▶ **Document passage**:
++++++++++++++++++++

NASCAR hits the road with AWS cloud-based machine learning and AI

National Association for Stock Car Auto Racing (NASCAR) has chosen AWS as its standard for cloud-based machine learning and artificial intelligence workloads. NASCAR will use the breadth and depth of AWS technologies to build cloud-based services and automate processes, including a new video series on NASCAR.com called This Moment in NASCAR History powered by AWS.

The video series will debut heading into the Monster Energy NASCAR Cup Series race this Sunday at Michigan International Speedway, sharing the greatest historical moments in NASCAR racing with viewers. NASCAR is migrating its 18-petabyte video archive to AWS, and will leverage Amazon Rekognition—an AWS service that adds intelligent image and video analysis to applications—to automatically tag specific video frames with metadata, such as driver, car, race, lap, time, and sponsors so they can easily search those tags to surface the most iconic moments from past races.

++++++++++++++++++++

▶ **Supplied records**:

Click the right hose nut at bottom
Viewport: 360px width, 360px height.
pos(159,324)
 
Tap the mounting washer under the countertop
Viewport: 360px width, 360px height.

++++++++++++++++++++

▶ **Tasks to carry out**:
A – List every kind of metadata that the NASCAR article says Amazon Rekognition will tag video frames with.
B – Answer these questions from the NASCAR article, one per line:
(i) For what kind of workloads has NASCAR made AWS its standard?
(ii) How large is the video archive NASCAR is migrating to AWS?
(iii) At which track is the race that the new video series debuts ahead of?
C – Carry on the NASCAR article, picking up after its final sentence.
You can ignore the rows entirely.

▶ **Your responses**:
A – driver, car, race, lap, time, sponsors

B –
(i) Cloud-based machine learning and artificial intelligence workloads.
(ii) 18 petabytes.
(iii) Michigan International Speedway.

C –
By using AWS’s services, NASCAR expects to save thousands of hours of manual search time each year, and will be able to easily surface flashbacks like Dale Earnhardt Sr.’s 1987 “Pass in the Grass” or Denny Hamlin’s 2016 Daytona 500 photo finish, and quickly deliver these to fans via video clips on NASCAR.com and social media channels.

NASCAR will leverage AWS services to enhance its full range of media assets including websites, mobile applications, and social properties for its 80 million fans worldwide. NASCAR plans to use Amazon SageMaker to train deep learning models against 70 years of historical footage to enhance metadata and video analytics.

With Amazon Transcribe, an automatic speech recognition (ASR) service, NASCAR will be able to caption and time stamp every word of speech within archived videos so that NASCAR video producers can easily locate source footage via text searches. In addition, NASCAR will use AWS Media Services, including AWS Elemental MediaLive and AWS Elemental MediaStore, to support NASCAR Drive, which puts fans in the driver’s seat using in-car cameras, live audio, and live leaderboards.

These AWS Media Services enable NASCAR to process, package, and store broadcast video content, including live races, for delivery to broadcast and industry partners.